Greg Giraldo Dead at 44

Comedian Greg Giraldo accidentally overdosed on prescription pain medications in New Brunswick, NJ last Saturday, September 25th, and died on Wednesday, September 29th. It feels close to home in Portland, because he was slated to appear at in Portland at Helium Comedy Club in two weeks, and was the club manager’s favorite comedian. He was a Harvard-educated lawyer, but only spent a year in that profession before pursuing comedy full-time, appearing on Tough Crowd with Colin Quinn, his own Comedy Central specials, and as a regular on Lewis Black’s Root of All Evil, as well as Letterman and Late Night with Conan O’Brien. He was perhaps best known for his participation in Comedy Central’s annual roasts of other comics and performers.

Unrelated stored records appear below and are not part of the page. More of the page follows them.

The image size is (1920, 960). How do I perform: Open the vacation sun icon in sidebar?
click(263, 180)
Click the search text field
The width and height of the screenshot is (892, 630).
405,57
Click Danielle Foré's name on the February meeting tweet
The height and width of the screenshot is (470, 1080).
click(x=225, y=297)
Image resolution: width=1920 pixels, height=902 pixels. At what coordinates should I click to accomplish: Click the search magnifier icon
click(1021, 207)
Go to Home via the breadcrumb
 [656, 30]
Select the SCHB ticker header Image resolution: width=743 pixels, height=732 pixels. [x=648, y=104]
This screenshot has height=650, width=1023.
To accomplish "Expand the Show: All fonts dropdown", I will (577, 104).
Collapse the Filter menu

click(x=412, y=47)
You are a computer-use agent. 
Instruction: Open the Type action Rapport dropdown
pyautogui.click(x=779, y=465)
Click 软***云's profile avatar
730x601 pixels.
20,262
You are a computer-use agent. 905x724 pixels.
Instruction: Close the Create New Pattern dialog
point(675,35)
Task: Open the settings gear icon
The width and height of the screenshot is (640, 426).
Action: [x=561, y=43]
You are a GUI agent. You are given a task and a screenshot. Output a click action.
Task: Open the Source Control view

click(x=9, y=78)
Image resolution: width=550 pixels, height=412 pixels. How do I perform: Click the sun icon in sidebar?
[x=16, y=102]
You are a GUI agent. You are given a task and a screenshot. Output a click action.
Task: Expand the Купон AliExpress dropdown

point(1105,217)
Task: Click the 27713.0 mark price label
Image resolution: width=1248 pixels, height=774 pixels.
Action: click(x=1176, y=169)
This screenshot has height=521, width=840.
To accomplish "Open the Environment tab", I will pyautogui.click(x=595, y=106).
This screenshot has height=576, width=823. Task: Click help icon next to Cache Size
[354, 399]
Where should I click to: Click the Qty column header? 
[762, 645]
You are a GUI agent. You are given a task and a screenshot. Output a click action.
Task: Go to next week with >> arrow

He was recently one of three new judges breathing life into NBC’s Last Comic Standing last season. When the overdose news hit the Internet early Sunday morning, premature death announcements flooded Twitter and Facebook. It made the real news on Wednesday harder to take. He was a man who struggled with his own alcoholism, and who was scheduled to appear at a recovery show in New York the day he overdosed. It’s upsetting to see jokes being made about his passing in the comments of nearly every related article on the web. Sometimes people think of a celebrity as being both more than, and less than, a fellow human being with feelings, dignity, and problems.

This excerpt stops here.